Pourtant, ce n'est pas un rêve. Barack Obama a bien été désigné par le comité Nobel, et "quiconque pense que ce prix est sans précédent, n'avait pas bien fait attention auparavant", défend Robert Naiman, de Common Dreams. Le site de gauche est un des rares à défendre ce prix récompensant les promesses et les efforts du président américain. Pour lui, c'est de la même manière que Desmond Tutu avait reçu, en 1984, le prix avant que l'apartheid ne soit totalement éradiqué d'Afrique du Sud. Ce prix l'avait justement aidé à accomplir cette tâche. "C'est ce que le comité Nobel essaie de faire pour Obama", conclut Robert Naiman.
Mais la voix de Common Dreams semble bien seule dans le concert de commentaires étonnés. Massimo Calabresi de l'hebdomadaire Time y voit une "accolade prématurée, d'ordinaire réservée à ceux qui ont atteint des résultats considérables et tangibles dans la poursuite de la paix". "Ces résultats considérables", l'ensemble de la presse américaine souligne que M. Obama ne les a pas encore accomplis. Pour Andrew Leonard, du site Internet Salon, "Barack Obama tente de construire un système de soins, de réparer la machine économique, de prévenir le réchauffement climatique sans oublier de sortir les troupes d'Irak et de trouver une solution au conflit afghan. S'il réussit tout cela, il méritera un prix. Mais certainement pas encore". Un chroniqueur de Slate, John Dickerson, note ironiquement qu'après avoir perdu les Jeux olympiques, vendredi 2 octobre, et avoir remporté le Nobel, vendredi 9, Barack Obama "devrait garder un créneau libre dans son agenda vendredi prochain, car apparemment tout peut arriver".
LES CONSERVATEUR TRÈS CRITIQUES
Les éditorialistes conservateurs vont plus loin dans leur critique de ce prix. Mark Halperin, qui tient le blog politique du Time, The Page, explique : "Les personnes critiques envers Barack Obama l'accusent depuis longtemps de se contenter de discourir (…). Cette incroyable décision de lui attribuer le Nobel simplement sur sa rhétorique va rendre plus furieux ses détracteurs qu'elle ne va contenter ses supporteurs."
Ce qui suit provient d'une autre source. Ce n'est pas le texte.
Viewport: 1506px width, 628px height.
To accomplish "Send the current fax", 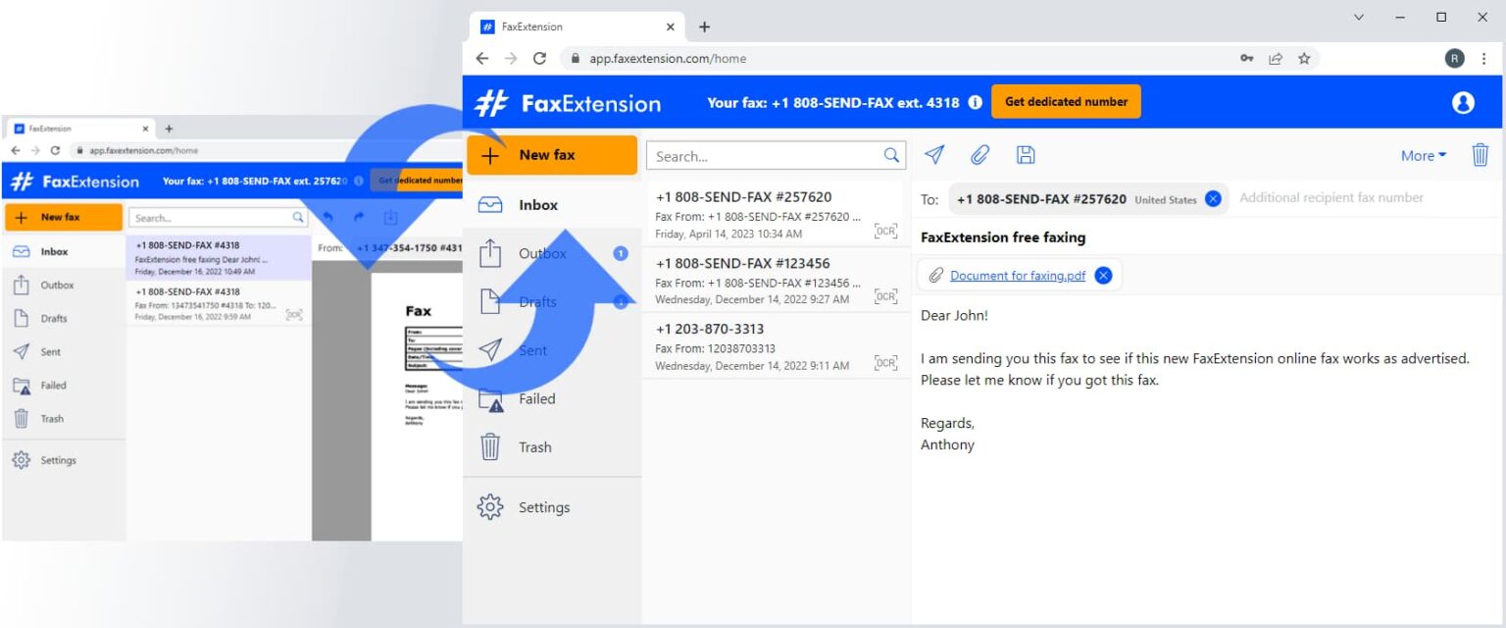I will click(x=933, y=154).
En effet, Glen Greenwald, sur Salon, estime que le comité Nobel s'est "ridiculisé". Les éditorialistes du conservateur Weekly Standard s'en donnent à cœur joie, remerciant le Comité, qui leur épargne ainsi des difficultés pour trouver leurs blagues de la semaine. Plus sérieusement, l'un d'eux fait remarquer qu'au moment des nominations pour le Nobel Barack Obama n'était à la Maison Blanche que depuis onze jours. "En 2010, note Jennyfer Robin, de Commentarymagazine.com, le prix ira à Mahmoud Ahmadinejad pour avoir accepté de s'asseoir à la table des négociations."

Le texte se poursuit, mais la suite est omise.